Direction: Scale the material from its start up to and including the line with "[button] (1230, 611)". Write each of those lines out again, requests too, multiplying every coordinate in the answers by 1.8 and rounding to whole numbers, halves up, while leaving the numbers in the requests as they are.

* begin Material provided *

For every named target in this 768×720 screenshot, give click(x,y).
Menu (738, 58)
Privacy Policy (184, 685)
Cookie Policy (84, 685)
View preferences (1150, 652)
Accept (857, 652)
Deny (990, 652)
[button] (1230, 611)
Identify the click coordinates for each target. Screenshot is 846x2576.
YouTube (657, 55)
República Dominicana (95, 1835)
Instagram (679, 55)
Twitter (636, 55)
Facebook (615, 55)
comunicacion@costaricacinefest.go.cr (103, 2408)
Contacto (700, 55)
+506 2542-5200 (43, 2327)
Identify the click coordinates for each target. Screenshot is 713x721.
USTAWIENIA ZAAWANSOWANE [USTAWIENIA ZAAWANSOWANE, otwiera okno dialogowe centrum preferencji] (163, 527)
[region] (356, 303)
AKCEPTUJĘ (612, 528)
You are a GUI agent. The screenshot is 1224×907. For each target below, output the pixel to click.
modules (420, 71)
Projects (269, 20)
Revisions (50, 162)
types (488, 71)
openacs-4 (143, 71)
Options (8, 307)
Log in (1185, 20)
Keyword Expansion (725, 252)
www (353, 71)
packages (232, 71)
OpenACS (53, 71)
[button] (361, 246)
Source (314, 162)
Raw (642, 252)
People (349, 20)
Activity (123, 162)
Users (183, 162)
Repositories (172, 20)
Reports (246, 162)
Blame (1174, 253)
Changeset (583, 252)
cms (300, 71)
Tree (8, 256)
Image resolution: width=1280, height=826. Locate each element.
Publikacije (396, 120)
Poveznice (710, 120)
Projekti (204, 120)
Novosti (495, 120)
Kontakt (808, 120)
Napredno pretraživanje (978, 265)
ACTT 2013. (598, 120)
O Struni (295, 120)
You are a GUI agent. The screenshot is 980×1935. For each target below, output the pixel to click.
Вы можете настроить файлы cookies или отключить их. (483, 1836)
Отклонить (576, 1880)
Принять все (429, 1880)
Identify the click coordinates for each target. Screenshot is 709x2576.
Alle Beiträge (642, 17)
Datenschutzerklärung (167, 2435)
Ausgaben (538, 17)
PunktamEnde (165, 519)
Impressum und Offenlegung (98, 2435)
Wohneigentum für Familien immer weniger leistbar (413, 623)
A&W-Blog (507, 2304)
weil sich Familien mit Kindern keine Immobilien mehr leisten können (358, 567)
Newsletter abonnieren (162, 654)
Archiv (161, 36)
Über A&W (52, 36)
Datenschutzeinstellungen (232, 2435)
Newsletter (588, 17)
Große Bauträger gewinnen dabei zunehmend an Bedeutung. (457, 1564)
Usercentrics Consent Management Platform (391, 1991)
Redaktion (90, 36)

* end Material provided *

Answer below:
For every named target in this 768×720 screenshot, give click(x,y).
Menu (1328, 104)
Privacy Policy (331, 1233)
Cookie Policy (151, 1233)
View preferences (2070, 1174)
Accept (1543, 1174)
Deny (1782, 1174)
[button] (2214, 1100)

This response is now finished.